See, Alla Ali Bin Ali Ahmed was simply attending a university in Pakistan, innocently studying religion and science while living in a guesthouse that was being used by terrorist operatives. (It's interesting to note that the NYT was capable of putting "religion and science" together as long as the guy was studying Islam.) Four of his fellow prisoners reported having seen him fighting or undergoing training in Afghanistan, but these accounts were found to be flawed by the judge and thrown out. Our government had a theory on terrorist activists and their patterns... their theory is called a "mosaic theory" in which "the pattern of indications of terrorist ties added up to a strong case." Basically, this is saying that if someone consistently hangs out with terrorists, funds their activities, fights with them, and lives with them, they just might be a terrorist.

**Of course, after this last presidential election, we all know this theory to be completely false because a man can hang out with radicals, train ACORN workers, hire communists, and have as mentors the likes of Jeremiah Wright, Bill Ayers, and various other communist thinkers -- but this does not make him a radical or mean that he has any ties to ACORN whatsoever.**

So Alla Ali Bin Ali Ahmed has been sent back to Yemen. He was greeted by his family at the capital and all appears to be... well, what it is. One down, 97 to go. Yes, 97 more Yemenis to put somewhere... somehow.

So now the American government is considering cooperating with the Yemeni government to build a rehabilitation program in Yemen much like the Saudis have. Christopher Boucek is cited in the NYT column as an "expert," and is quoted as saying, "It won't be quick and it will cost some money, but I think it may be the best choice among a bunch of not very good alternatives."
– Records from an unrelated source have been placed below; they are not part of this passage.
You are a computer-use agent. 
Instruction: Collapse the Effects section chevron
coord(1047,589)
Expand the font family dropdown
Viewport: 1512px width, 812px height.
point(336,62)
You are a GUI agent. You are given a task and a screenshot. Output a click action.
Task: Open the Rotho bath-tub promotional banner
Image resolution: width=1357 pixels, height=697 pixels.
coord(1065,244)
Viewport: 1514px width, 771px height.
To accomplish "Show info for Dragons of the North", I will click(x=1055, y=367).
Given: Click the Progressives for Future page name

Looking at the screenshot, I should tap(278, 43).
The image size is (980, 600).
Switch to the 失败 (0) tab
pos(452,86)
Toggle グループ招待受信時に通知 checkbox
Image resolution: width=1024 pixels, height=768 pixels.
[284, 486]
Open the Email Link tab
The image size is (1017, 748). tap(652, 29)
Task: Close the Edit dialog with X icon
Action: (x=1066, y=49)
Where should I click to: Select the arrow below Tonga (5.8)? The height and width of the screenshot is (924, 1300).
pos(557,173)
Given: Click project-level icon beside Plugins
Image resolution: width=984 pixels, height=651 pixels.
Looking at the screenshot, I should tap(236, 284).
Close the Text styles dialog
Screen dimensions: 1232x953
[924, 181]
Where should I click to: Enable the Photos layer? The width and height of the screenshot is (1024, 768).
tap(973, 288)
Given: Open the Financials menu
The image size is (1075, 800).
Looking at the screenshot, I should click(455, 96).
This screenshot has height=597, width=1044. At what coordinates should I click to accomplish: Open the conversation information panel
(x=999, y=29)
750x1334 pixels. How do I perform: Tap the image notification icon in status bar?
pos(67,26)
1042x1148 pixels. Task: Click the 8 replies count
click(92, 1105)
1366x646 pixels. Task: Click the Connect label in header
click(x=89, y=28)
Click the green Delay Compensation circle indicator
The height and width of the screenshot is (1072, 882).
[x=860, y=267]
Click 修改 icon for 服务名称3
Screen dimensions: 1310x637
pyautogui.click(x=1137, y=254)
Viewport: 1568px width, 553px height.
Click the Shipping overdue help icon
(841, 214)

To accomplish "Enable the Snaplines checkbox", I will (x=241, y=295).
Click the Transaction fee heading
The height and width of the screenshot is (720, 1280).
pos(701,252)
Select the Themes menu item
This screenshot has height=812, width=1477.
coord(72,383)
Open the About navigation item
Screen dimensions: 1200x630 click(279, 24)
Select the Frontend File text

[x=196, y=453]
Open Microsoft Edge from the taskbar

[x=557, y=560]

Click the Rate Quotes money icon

Christopher Boucek is an "expert" on Yemen because that is his job at the Carnegie Endowment for International Peace. I am not altogether unimpressed with his writings and his conclusions, but I must admit I fail to see how his studying and coming to said conclusions will actually help in achieving "International Peace."

What I find fascinating is the fact that the NYT has found this gentleman now -- when Obama is in office -- to explain why it's so difficult to close Gitmo. Because when Bush was in office he kept Gitmo open because he was just a heartless bastard who enjoyed torturing people.